■ Set problem ■
Reproduce the stretch of items from the line containing "Where should I" through the line containing "[x=790, y=290]", requests included, shifting every coordinate in the answers up by 99 and leaving all other numbers unchanged.

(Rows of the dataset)
▼

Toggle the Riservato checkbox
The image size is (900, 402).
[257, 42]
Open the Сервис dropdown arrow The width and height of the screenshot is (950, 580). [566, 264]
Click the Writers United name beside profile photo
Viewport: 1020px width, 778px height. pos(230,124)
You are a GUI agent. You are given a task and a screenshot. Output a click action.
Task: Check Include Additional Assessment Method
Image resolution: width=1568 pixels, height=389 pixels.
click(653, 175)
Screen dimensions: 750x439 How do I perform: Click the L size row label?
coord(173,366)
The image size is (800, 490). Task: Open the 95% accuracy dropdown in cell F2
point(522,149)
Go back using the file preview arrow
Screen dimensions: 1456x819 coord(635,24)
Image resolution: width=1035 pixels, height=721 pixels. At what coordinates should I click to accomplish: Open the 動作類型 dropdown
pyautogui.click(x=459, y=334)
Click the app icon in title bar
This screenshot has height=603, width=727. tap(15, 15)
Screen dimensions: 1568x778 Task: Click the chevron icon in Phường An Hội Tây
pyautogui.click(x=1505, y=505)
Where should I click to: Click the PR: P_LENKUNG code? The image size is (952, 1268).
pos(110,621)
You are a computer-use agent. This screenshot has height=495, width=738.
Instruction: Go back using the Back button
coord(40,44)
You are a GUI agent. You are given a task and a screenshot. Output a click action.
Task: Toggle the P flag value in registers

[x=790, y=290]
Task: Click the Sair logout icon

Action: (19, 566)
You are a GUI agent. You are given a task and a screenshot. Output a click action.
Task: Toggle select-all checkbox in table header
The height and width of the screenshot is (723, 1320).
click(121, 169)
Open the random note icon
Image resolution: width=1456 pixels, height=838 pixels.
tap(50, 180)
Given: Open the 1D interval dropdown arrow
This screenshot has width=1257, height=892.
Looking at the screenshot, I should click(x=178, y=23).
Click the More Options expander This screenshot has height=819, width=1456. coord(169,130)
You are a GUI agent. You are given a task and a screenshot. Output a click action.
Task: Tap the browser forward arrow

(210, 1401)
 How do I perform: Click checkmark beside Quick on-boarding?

▲

■ Result of the exercise ■
Where should I click to: Click the PR: P_LENKUNG code? The image size is (952, 1268).
pos(209,720)
You are a computer-use agent. This screenshot has height=495, width=738.
Instruction: Go back using the Back button
coord(139,143)
You are a GUI agent. You are given a task and a screenshot. Output a click action.
Task: Toggle the P flag value in registers

[x=889, y=389]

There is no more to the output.